Site icon Dunia Fintech

Data Transaksi Ungkap Kisah Pilu Kelas Menengah di Indonesia

Kelas Menengah Terjepit, Indeks Keyakinan Konsumen Anjlok 2,4%

Kelas Menengah Terjepit, Indeks Keyakinan Konsumen Anjlok 2,4%

JAKARTA – Banyak warga kelas menengah di Indonesia berisiko “turun kasta” menjadi kelompok kelas menengah rentan atau bahkan kelompok rentan miskin. Hal ini terlihat dari penurunan transaksi QRIS di beberapa bank.

Menurut data Badan Pusat Statistik (BPS), pada tahun 2019, jumlah kelas menengah di Indonesia mencapai 57,33 juta orang atau 21,45% dari total populasi. Namun, pada 2024, jumlah tersebut menyusut menjadi 47,85 juta orang atau 17,13%.

Kelas Menengah di Indonesia Turun Level

Dengan demikian, sebanyak 9,48 juta orang dari kelas menengah mengalami penurunan kelas.
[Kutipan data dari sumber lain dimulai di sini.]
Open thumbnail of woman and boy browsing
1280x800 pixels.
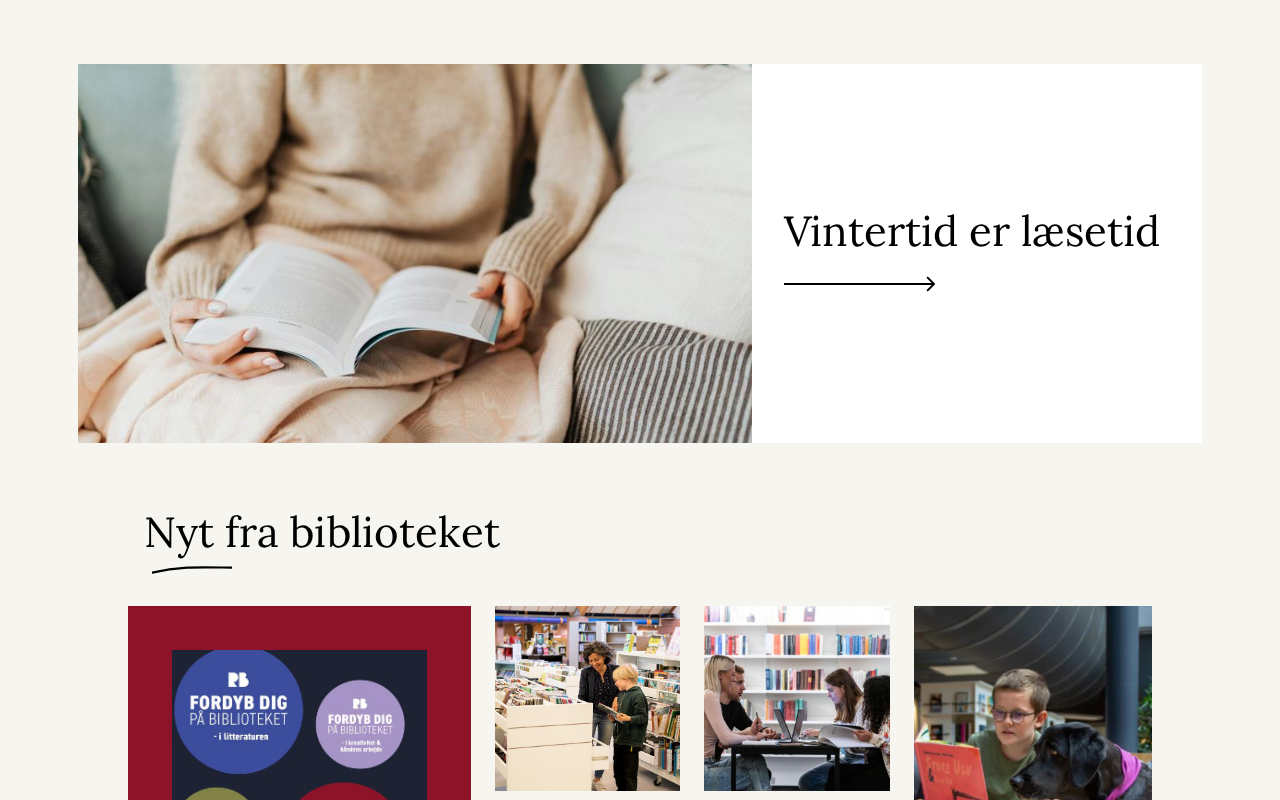pyautogui.click(x=587, y=698)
Data menunjukkan peningkatan jumlah kelas menengah rentan dari 128,85 juta orang atau 48,20% pada 2019 menjadi 137,50 juta orang atau 49,22% pada 2024. Selain itu, jumlah kelompok rentan miskin juga bertambah dari 54,97 juta orang (20,56%) pada 2019 menjadi 67,69 juta orang (24,23%) pada 2024.
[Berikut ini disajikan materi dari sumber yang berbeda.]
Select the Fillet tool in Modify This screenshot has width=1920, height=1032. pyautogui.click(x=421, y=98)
Bank Jatim (BJTM) mencatat fenomena penurunan kelas menengah ini tercermin dari transaksi QRIS yang menurun tajam sejak Juni hingga Agustus 2024. Direktur Utama Bank Jatim, Busrul Iman, menyebutkan transaksi QRIS Merchant mencapai Rp176,30 miliar pada Juni 2024, turun menjadi Rp127,91 miliar pada Juli, dan naik tipis menjadi Rp130,51 miliar pada Agustus.

“Data menunjukkan transaksi QRIS dari Juni hingga Agustus 2024 mengalami penurunan yang cukup signifikan, meski dalam 8 bulan terakhir masih terjadi peningkatan,” ujar Busrul.

Transaksi Ikut Menurun

Meski ada peningkatan pada Agustus dibandingkan Januari, yang tercatat Rp76,11 miliar, tren penurunan terjadi sejak Juni beriringan dengan deflasi inti yang berlangsung empat bulan berturut-turut sejak Mei. Namun, transaksi digital Bank Jatim seperti J Connect mobile dan kartu debit masih menunjukkan pertumbuhan positif.
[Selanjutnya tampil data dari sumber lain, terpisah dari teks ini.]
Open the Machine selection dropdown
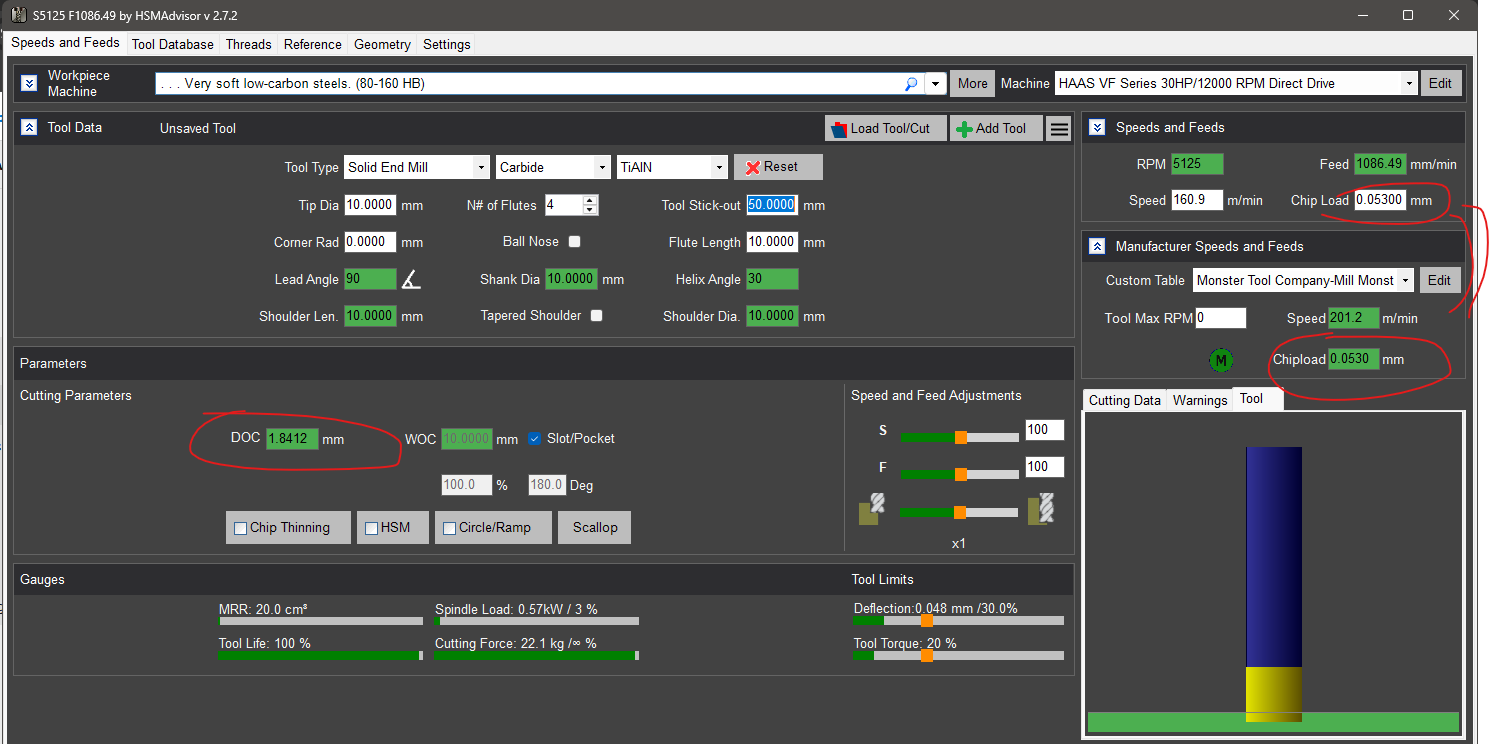This screenshot has width=1490, height=744. coord(1408,84)
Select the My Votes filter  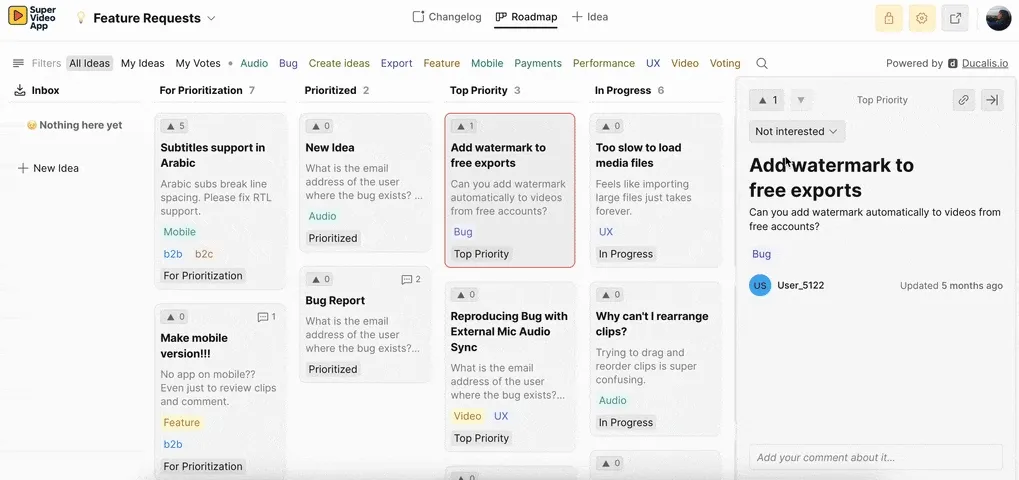click(197, 63)
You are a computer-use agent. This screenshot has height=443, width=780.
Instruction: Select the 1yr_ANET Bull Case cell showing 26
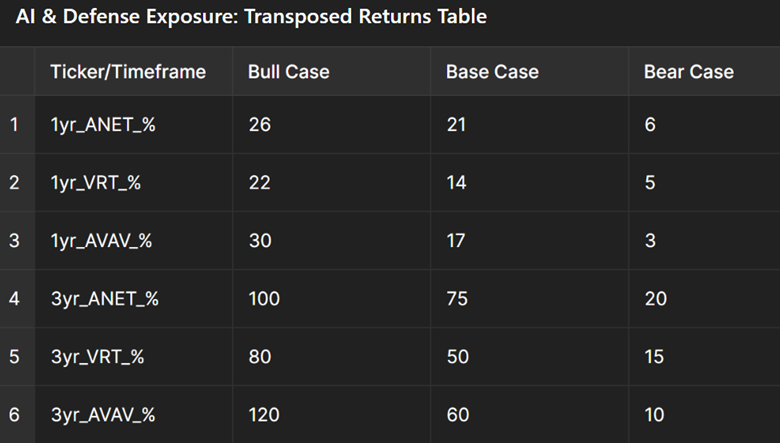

OK Bank Indonesia (DNAR) mencatat penurunan tabungan sebesar 12% secara tahunan hingga 4 September 2024. Direktur Kepatuhan OK Bank, Efdinal Alamsyah, menyatakan daya beli yang melemah membuat nasabah lebih fokus pada kebutuhan dasar.

“Hal ini terlihat dari perubahan pola transaksi, dengan penurunan pada kategori hiburan atau restoran, dan peningkatan pada kategori bahan makanan atau kebutuhan rumah tangga,” kata Efdinal.

Direktur Utama BJB (BJBR), Yuddy Renaldi, juga mengamati bahwa penurunan konsumsi kelas menengah memengaruhi nilai transaksi nasabah. Meski frekuensi transaksi tetap bertumbuh, nilai yang ditransaksikan berkurang.

“Secara frekuensi transaksi melalui kanal elektronik masih bertumbuh, tetapi daya beli dan inflasi mempengaruhi nilai transaksi,” jelas Yuddy.

Bank BCA (BBCA) juga mengalami dampak dari penurunan kelas menengah. Presiden Direktur BCA, Jahja Setiaatmadja, mengakui bahwa meski transaksi QRIS dan debit tidak terdampak, kredit retail mengalami tekanan.

“Kredit retail lebih berat terdampak,” katanya.

Namun, Jahja menambahkan, kredit konsumsi seperti KPR dan KKB masih bertumbuh karena suku bunga yang rendah.

“KPR dan KKB bagus karena bunga murah,” ujarnya.